University of Kentucky graduate, Col. James “Jim” Crider is currently serving as the G3 for the 3rd Infantry Division/Task Force Marne in Northern Iraq. In this, his third tour in Iraq, Col. Crider is planning, resourcing and synchronizing stability operations there. On September 1, 2010 he began primarily training, advising and assisting the Iraqi Security Forces. But his job includes dealing with other issues as well including regional relationships between the Arabs and the Kurds, securing the boarder, providing provincial reconstruction, and protecting American forces.
Currently nearing the end of his third tour, Col. Crider explains that each of his tours has been different. His first tour was with the 1st Brigade of the 101st Airborne Division during the initial invasion.

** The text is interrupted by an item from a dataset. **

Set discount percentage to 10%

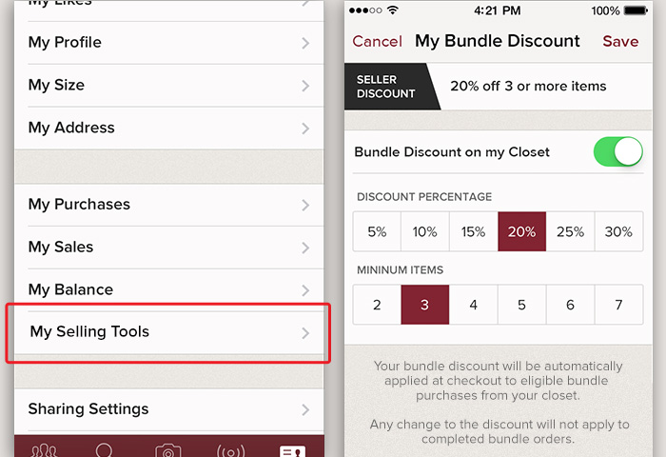(424, 231)
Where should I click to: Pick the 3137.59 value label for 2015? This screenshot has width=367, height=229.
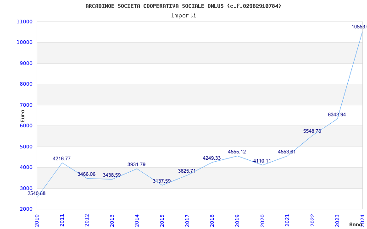pyautogui.click(x=161, y=181)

“I was able to witness much of the initial jubilation amongst the Iraqi population and then watch the insurgency develop as the summer of 2003 wore on.”
For his second tour, he was the commander of 1-4 Cavalry during the Surge in Baghdad. He describes during 2007 the area of SW Baghdad looked “just short of hopeless” with the insurgency gaining ground but noticed a turn-around in 2008.

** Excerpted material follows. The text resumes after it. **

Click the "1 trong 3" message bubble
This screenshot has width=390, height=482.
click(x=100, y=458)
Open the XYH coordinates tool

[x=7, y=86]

“The perspective makes me optimistic about Iraq today. While there is some frustration at the stagnation of government formation, the Iraqi Security Forces have continued to serve the population and improve each month.”

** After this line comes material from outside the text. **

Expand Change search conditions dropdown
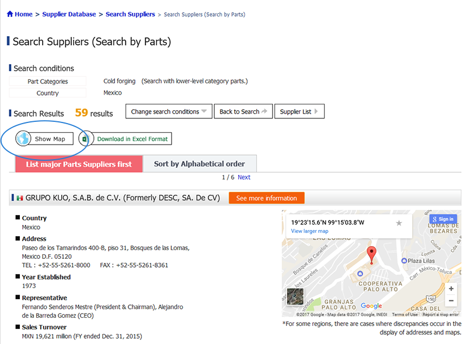 [169, 111]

His degree in political science from UK (’98) has been very useful in understanding the current political conflicts, and his time in the ROTC taught him that his career would be both rewarding and satisfying.
Though working with a friend in high school who was at Murray State in the ROTC, Col. Crider was nearing the end of his first semester when he wandered into Buell Armory to see the Ranger Den.
“The Cadet Ranger commander at the time had a high and tight with a Ranger Tab on his left shoulder and I knew inside that he represented what I wanted to be.”
And a three-day FTX with a lot of walking and very little sleep let him know early on he was right where he wanted to be.
“After it was all over, I realized I had never felt so much satisfaction at facing a challenge and meeting it. Most importantly, I was impressed by the other cadets and the leadership of the cadre. I was sold."
Life in the ROTC and at UK provided Col. Crider with lifelong friends including his wife Jill, who was his UK ROTC sweetheart and second lieutenant. As a die-hard Kentucky Basketball fan, he also used his time at UK to enjoy every home game in four years. And, while he jokes that he should have spent more time in the library, he enjoyed hanging out in the Ranger Den.
For the future soldiers from the ROTC program, he provided some sound advice.
“Decide what true selfless service really means now. Make those around you better. Soldiers deserve strong, competent leadership, so be prepared to provide it immediately. Tell soldiers that they are important and what they do matters.”